Прогнозы Маклакова не отличались оптимизмом: «…нам по сю пору продолжает слепить глаза французская революция, из которой мы не только научились ждать Бонапарта с такой же верой, с какой евреи ждут Мессию, но даже быть уверенными, что революция кончится реставрацией» [519]. На самом же деле «мы поневоле попали в разряд спутников Моисея, которым, как Вы знаете, были назначены 40 лет блужданий» [520].
Маклаков надеялся на эволюцию, точнее, на разложение большевизма изнутри и довольно точно описал процесс этого внутреннего разложения. Никакой политической роли эмиграции он не видел и считал, что ее вмешательство в российские дела может только помешать внутренним процессам перерождения большевизма и постепенного изживания его страной. По его словам, когда эмигранты «лезут в Россию, делают какие-то заговоры с помощью ГПУ [521], кого-то подстреливают или взрывают и платят за это головой, то это и не самообман, и не хулиганство, а просто политическое харакири» [522].
Скептическое отношение к эмиграции было тем немногим, в чем, пожалуй, сходились Грузенберг и Маклаков. Однажды Грузенберг написал по просьбе Академии наук СССР воспоминания о Максиме Горьком, но отправить текст в Москву не решился, опасаясь обвинений в сотрудничестве с советским режимом. По этому случаю в досаде то ли на эмиграцию, то ли на самого себя он писал: «Живу в эмиграции, среди поврежденных людей, заменяющих любовь к родине ненавистью к ее лютому правительству. Поди столкуйся с вами со всеми насчет того, что Академия наук есть Академия наук, что родина не перестает быть милою оттого, что она несчастна, что уехать заграницу — подвиг не из великих…» [523]
Корреспонденты обменивались довольно резкими репликами по поводу отношения к прошлому и настоящему России. Маклакова особенно раздражали декларации Грузенберга о том, что он «приемлет» русскую историю: «Если Вы большевизма не приемлете, то как же Вы можете говорить, что приемлете всю нашу историю, весь наш народ. Ведь большевизм из истории народа не вычеркнешь». Рассуждая о психологии русского народа, который он сравнивал с готтентотами, Маклаков писал: «Хорошо, когда граблю я, плохо, когда грабят меня. И это готтентотство выявилось в успехе большевизма в России. Я это тоже „приемлю“; но в этом я вижу не признаки величия, а результат его дикого воспитания» [524].
Русский Маклаков гораздо строже судил русский народ, чем еврей Грузенберг. В ответ на ностальгически-патриотические ламентации Грузенберга о том, что русский народ ему «не по хорошему мил, а по милу хорош», Маклаков заметил: «Отлично понимаю, что по милу хорош; но если милому можно все прощать, то было бы большой ошибкой считать хорошим то, что гнусно и отвратительно; и это я отношу не только к большевистской головке, но к известным проявлениям всего народа» [525].

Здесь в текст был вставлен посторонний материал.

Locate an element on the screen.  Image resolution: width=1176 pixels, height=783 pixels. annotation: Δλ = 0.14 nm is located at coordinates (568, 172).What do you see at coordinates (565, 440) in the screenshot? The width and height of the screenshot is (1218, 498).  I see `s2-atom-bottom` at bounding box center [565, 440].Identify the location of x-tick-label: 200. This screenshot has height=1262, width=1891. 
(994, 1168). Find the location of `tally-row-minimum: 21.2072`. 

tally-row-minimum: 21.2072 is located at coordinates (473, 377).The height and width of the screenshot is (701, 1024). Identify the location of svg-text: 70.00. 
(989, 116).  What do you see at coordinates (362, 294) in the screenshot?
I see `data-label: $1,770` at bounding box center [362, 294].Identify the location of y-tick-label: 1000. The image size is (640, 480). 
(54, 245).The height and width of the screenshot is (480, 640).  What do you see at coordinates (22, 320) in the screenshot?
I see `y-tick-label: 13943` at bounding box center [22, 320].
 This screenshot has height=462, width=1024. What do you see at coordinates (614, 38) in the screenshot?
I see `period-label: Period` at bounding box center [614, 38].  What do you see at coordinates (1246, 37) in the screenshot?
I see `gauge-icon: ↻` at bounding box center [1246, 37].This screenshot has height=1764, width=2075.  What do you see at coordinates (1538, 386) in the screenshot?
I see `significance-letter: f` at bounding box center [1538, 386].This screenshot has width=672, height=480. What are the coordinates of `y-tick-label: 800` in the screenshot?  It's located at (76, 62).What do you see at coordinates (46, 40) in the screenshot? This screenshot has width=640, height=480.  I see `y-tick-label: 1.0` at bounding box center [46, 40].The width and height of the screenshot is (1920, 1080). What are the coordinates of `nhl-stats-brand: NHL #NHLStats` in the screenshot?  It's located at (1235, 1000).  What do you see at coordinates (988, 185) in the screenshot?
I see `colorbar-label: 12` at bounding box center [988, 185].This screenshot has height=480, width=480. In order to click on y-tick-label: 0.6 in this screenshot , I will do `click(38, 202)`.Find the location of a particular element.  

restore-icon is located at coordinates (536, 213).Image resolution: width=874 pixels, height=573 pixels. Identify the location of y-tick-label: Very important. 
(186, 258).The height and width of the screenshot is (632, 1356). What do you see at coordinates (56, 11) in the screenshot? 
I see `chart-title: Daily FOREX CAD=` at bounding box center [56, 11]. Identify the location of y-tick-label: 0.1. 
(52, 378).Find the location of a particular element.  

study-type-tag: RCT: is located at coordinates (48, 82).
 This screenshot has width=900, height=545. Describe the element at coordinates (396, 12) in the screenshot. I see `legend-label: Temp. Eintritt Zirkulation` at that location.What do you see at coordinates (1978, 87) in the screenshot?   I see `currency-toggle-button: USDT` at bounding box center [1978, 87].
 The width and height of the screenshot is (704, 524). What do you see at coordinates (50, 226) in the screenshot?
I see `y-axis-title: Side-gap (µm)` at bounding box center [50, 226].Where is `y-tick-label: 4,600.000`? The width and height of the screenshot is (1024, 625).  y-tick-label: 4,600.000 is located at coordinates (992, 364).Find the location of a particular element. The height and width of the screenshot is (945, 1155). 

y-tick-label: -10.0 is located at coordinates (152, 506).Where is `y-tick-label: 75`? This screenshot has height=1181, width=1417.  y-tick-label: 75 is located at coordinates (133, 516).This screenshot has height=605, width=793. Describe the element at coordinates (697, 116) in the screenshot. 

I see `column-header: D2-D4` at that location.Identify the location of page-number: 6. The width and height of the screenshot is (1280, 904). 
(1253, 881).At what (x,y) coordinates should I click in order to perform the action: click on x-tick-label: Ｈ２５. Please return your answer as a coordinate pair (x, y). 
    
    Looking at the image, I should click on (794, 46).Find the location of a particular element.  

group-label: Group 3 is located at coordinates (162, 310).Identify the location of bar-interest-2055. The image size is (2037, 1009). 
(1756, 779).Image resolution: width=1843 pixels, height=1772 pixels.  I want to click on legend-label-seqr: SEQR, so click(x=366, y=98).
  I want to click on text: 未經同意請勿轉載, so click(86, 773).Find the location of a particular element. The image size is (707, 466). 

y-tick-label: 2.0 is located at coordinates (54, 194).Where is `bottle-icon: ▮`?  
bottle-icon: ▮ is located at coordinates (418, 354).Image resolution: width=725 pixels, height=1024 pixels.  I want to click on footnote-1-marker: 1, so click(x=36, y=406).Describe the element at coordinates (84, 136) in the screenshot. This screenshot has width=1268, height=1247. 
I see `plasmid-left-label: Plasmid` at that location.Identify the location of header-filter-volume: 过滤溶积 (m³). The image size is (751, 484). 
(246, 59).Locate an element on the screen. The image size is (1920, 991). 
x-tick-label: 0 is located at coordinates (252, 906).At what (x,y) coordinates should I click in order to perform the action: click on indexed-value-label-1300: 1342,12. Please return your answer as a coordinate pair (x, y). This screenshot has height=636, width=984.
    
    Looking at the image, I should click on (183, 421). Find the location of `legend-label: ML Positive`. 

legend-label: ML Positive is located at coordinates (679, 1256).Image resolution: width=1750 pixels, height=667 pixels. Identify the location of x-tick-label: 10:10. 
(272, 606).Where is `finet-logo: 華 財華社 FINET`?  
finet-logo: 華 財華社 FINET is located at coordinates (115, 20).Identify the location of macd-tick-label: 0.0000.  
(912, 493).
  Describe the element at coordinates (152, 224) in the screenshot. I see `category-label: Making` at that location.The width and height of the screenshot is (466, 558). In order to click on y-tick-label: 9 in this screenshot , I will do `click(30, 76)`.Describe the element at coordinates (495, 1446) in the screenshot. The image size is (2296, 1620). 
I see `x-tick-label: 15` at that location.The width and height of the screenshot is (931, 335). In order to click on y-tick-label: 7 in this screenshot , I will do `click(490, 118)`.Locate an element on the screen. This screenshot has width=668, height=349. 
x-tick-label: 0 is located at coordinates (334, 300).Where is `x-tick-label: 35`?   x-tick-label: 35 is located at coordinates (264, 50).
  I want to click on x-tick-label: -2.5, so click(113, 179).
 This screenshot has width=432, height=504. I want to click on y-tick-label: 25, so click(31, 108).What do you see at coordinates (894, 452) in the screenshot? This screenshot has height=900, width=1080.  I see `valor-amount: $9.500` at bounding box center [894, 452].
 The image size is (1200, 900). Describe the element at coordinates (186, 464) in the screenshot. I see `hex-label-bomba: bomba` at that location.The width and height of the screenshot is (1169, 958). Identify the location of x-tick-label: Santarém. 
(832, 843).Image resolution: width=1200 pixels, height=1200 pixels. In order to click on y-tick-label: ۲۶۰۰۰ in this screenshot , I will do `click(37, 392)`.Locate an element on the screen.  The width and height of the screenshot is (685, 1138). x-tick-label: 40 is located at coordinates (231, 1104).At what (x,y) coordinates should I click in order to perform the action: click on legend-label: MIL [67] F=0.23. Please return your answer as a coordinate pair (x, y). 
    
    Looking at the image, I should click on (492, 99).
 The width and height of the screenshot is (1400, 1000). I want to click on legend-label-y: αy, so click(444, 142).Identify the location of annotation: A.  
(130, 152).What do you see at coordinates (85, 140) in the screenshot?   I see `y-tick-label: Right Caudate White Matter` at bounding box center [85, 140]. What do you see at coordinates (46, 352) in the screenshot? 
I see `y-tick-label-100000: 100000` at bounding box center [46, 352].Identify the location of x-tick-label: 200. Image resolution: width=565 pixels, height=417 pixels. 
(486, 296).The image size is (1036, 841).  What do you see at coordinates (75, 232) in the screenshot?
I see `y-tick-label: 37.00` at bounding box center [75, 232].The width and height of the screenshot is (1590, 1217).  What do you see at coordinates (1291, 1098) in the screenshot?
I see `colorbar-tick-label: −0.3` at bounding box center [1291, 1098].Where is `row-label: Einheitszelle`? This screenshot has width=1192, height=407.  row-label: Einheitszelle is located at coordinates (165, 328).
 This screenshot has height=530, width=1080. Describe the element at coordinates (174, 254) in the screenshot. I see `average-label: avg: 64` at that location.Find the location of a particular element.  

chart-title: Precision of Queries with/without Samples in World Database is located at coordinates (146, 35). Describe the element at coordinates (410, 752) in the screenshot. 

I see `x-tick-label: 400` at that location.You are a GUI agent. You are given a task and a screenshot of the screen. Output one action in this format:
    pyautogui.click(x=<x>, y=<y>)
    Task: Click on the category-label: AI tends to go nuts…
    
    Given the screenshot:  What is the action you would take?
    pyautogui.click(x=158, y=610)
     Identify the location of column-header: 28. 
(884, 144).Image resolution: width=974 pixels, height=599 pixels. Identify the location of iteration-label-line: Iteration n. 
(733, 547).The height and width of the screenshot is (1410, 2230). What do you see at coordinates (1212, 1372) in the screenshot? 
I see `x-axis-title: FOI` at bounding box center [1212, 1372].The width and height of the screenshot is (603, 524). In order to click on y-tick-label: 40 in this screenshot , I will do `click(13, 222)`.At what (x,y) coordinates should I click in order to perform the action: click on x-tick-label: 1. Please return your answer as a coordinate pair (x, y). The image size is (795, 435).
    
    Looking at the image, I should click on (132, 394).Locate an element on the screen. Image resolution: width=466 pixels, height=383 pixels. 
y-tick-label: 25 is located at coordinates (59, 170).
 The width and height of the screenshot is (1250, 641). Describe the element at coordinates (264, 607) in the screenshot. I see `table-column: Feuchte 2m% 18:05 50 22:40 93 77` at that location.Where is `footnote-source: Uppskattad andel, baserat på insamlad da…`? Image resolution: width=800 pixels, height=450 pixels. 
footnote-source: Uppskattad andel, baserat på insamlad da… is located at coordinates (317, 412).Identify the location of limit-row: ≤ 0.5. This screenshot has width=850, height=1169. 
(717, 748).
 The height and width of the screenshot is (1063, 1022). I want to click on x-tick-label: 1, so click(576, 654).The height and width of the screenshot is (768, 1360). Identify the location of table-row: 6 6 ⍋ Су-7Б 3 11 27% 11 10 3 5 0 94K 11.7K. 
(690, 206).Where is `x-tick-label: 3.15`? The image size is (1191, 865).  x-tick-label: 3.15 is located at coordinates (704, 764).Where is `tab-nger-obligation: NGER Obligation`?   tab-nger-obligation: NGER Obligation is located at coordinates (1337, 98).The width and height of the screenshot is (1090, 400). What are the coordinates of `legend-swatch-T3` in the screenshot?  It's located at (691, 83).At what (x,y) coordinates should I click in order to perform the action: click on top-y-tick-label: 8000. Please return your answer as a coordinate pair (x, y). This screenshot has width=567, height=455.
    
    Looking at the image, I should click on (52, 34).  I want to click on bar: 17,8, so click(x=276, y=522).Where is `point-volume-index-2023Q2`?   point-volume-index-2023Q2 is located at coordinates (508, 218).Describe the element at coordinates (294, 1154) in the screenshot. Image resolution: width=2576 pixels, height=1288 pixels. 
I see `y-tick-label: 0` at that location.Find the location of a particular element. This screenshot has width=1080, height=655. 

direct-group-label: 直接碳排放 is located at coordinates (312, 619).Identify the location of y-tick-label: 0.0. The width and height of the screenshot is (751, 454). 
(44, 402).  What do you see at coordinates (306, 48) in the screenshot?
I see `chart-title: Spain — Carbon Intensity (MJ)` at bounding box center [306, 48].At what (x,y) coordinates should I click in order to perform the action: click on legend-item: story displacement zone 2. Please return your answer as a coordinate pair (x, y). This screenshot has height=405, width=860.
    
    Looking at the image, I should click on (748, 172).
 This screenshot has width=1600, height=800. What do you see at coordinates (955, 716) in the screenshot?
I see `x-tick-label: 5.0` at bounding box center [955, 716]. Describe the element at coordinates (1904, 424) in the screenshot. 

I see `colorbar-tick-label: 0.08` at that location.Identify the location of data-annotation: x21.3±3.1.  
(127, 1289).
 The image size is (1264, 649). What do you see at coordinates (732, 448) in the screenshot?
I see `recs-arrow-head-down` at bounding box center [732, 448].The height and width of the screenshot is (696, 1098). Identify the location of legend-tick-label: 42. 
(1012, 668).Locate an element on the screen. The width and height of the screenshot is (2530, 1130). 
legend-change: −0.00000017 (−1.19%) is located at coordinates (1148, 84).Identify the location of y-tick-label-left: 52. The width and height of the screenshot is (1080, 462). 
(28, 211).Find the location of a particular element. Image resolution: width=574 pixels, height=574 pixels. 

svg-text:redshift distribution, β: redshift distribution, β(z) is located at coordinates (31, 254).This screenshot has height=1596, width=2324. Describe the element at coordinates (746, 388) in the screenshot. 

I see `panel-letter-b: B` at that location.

Раздражение Маклакова вызывали и его товарищи по партии, в особенности их непонимание, как он считал, последствий революции: «Когда-то я в шутку предсказывал, что революция есть конец кадетам: первую их половину расстреляют как реакционеров, а вторую повесят как революционеров. Я был гораздо ближе к правде, чем даже сам думал; правда, у кадет остался еще третий исход: кончить жизнь здесь, жалуясь, что их не оценили» [526].
Поправение Маклакова (впрочем, и в России он был самым правым кадетом) вызвало как-то раз шуточную реплику Грузенберга: «Кстати или некстати: я совершенно оглох на правое ухо, как Вы на левое (очевидно, и глухота распределяется по политическим антипатиям)» [527].
Маклаков считал вредной политическую деятельность эмиграции за границей, полагая, что никакой пользы она России принести не может, а вредна она «прежде всего тем, что требует непременно, чтобы мы облаивали друг друга, позорили и порочили своих противников на глазах иностранцев и большевиков и убивали последние остатки уважения к себе» [528].